Do I really have the balls to fly close enough to her
to make absolutely sure the torpedo strikes? Into all that antiaircraft? Watching the TBF guys do that, I was perfectly willing to admit they had much bigger balls than I do.
I don’t have any choice; that’s the only way…
“This is the son of el Coronel Frade,” he heard Enrico indignantly announce to the plainclothes policeman who wouldn’t let him in. “He does not need an invitation!”
Enrico led him into the reception hall, where an honor guard of the Husares de Pueyrredón stood guard at the corners of the casket.
His father and his aunt and uncle were nowhere in sight. They were probably in the library. He decided against trying to find them. Uncle Humberto’s “why Jorge and not you” look made him very uncomfortable.
A hand touched his arm.
“Cletus!” Dorotea Mallín said.
He turned to her. She kissed his cheek, really kissed it, not the air kiss American women give to casual acquaintances. As she came close to him, her breast pressed against his arm.
Jesus Christ, don’t do that! Even if you don’t know what you’re doing.
He next accepted a kiss from Señora Mallín, then a kiss from the Mallín boy, Enrico—an Argentinean custom that bothered him a little. And he finally shook hands with Señor Mallín himself. Mallín smiled broadly, but Clete had a strange feeling that he was not nearly as delighted to see him as he claimed he was.

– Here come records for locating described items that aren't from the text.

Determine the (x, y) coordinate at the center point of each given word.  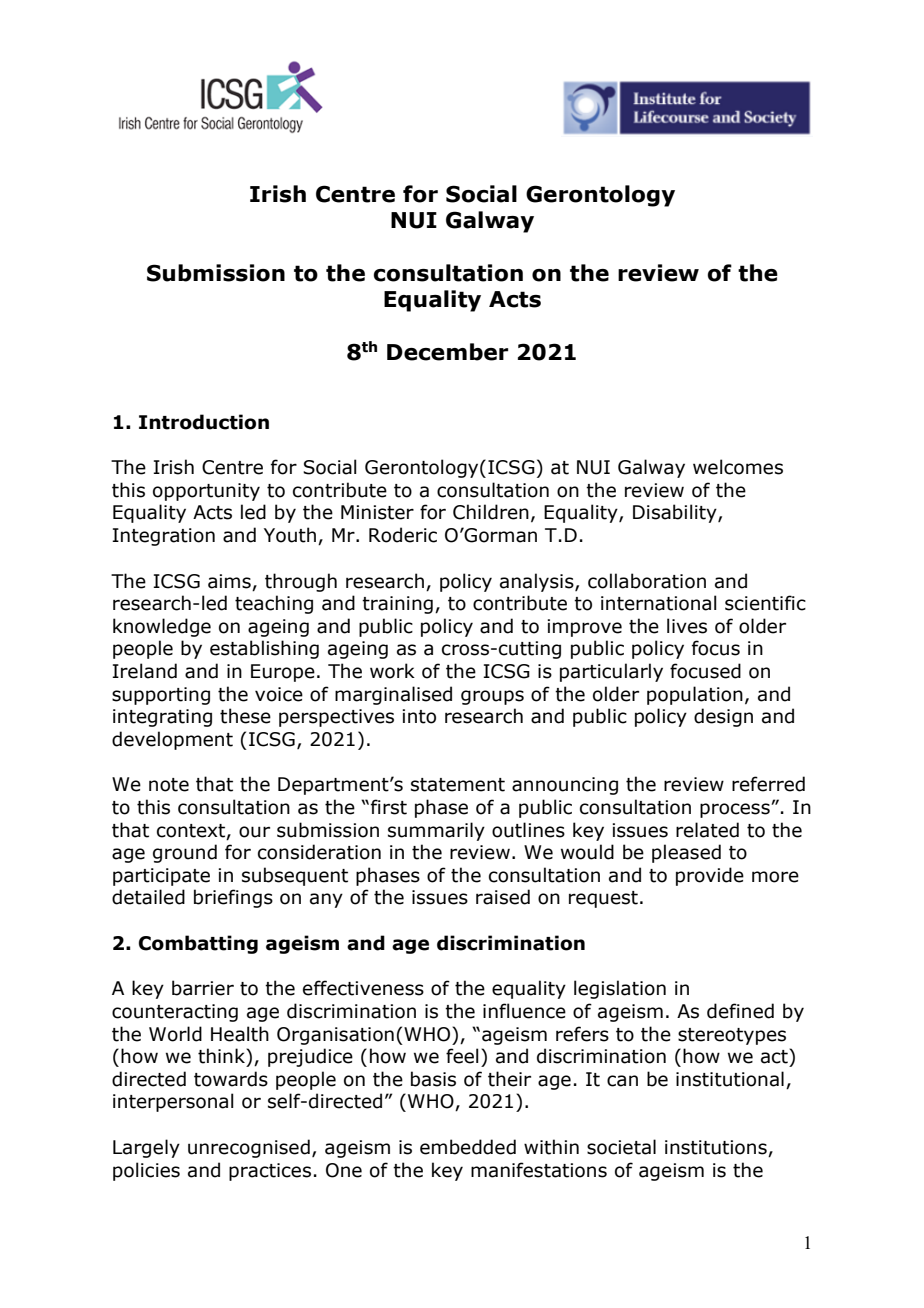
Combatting (198, 944)
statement (458, 785)
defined (740, 1011)
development (172, 740)
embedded (468, 1147)
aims (229, 581)
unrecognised (249, 1148)
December (447, 352)
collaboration (647, 581)
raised (503, 897)
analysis (538, 582)
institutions (717, 1148)
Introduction (204, 422)
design (723, 717)
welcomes (738, 467)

“On our way here, we saw a Buick convertible,” Dorotea said. “A beautiful machine. Was that yours, Cletus?”
“If it was parked three blocks away, it probably was.”
“But you promised to take me for a ride just as soon as it arrived,” she pouted.
“Soon, Princess,” he said.
To judge by the look in his eyes, Big Ernie considers calling her “Princess” about on a par with calling her a Miña.
“Tomorrow?” the Virgin Princess pursued.